C’est le genre de retour qui ne fait pas grand bruit, mais qui laisse une empreinte. Avec « River », premier extrait de l’album The Quiet Year (qui est sorti il y a quelques jours, belle claque), Suzzallo, le nouveau projet de Rocky Votolato, signe une perle rare, entre tension retenue et envolées cathartiques.
Suzzallo balance « River », un bijou de rock intense et mélodique
On connaissait Rocky Votolato pour ses disques folk marqués par l’introspection, la douceur en clair-obscur, les blessures mises à nu. Avec Suzzallo, il rebranche les guitares, reforme une vraie formation (avec Steve Bonnell à la basse et Rudy Gajadhar à la batterie), et nous produit un putain de rock 90’s qui pue la classe à deux cent kilomètres.
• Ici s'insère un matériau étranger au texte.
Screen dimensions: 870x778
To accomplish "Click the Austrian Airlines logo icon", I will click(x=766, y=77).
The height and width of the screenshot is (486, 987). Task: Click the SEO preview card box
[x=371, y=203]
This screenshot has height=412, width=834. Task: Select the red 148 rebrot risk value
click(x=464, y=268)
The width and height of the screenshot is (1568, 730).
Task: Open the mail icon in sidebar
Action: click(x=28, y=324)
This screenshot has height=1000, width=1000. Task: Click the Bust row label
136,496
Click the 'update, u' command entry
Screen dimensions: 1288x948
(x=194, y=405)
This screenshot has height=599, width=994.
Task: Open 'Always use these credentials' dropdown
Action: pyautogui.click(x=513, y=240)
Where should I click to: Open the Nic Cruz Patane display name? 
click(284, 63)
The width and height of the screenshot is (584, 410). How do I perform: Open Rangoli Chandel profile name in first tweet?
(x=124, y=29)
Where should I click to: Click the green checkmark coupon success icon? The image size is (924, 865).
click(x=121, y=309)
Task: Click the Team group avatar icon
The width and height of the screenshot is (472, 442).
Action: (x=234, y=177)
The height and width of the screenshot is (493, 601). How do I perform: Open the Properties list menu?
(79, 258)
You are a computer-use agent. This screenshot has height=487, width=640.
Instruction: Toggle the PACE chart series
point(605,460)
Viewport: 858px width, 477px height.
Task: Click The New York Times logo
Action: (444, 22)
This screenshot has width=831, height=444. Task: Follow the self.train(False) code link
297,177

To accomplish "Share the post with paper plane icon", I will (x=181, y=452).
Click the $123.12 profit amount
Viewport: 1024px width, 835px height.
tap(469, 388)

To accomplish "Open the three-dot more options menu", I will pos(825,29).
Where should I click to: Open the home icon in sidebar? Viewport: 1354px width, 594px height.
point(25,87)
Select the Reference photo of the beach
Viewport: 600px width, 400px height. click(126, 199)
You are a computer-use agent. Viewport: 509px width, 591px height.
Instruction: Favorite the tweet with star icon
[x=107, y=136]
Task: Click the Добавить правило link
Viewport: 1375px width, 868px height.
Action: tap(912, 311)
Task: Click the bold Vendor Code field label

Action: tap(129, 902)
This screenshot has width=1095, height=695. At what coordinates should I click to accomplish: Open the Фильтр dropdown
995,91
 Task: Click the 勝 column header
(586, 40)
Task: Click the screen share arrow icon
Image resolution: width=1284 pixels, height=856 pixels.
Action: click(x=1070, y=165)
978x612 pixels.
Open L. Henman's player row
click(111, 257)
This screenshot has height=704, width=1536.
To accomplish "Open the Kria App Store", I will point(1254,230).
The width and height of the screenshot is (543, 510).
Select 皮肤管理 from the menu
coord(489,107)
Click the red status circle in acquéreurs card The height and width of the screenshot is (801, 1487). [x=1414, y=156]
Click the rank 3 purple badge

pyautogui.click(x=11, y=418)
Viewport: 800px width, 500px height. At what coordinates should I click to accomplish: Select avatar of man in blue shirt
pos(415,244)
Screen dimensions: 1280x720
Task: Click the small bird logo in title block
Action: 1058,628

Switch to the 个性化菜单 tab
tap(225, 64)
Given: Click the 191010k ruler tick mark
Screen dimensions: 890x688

Et franchement ? Ça fait un bien fou.
« River », c’est du rock indé comme on n’en fait plus assez : des guitares saturées mais maîtrisées, une voix qui gronde sans jamais hurler, et ce sens mélodique intact. Pas d’esbroufe, juste du son et de la sueur. On pense à Pedro The Lion, à certains titres de Death Cab For Cutie — et ça tombe bien, Ben Gibbard participe à l’album.
Produit par John Goodmanson (Unwound, Sleater-Kinney), le titre capture un équilibre subtil entre puissance et fragilité. Il y a cette rivière, métaphore classique , mais ici elle ne berce pas : elle emporte, elle nettoie, elle noie les regrets mais surtout elle te fait bouger la tête.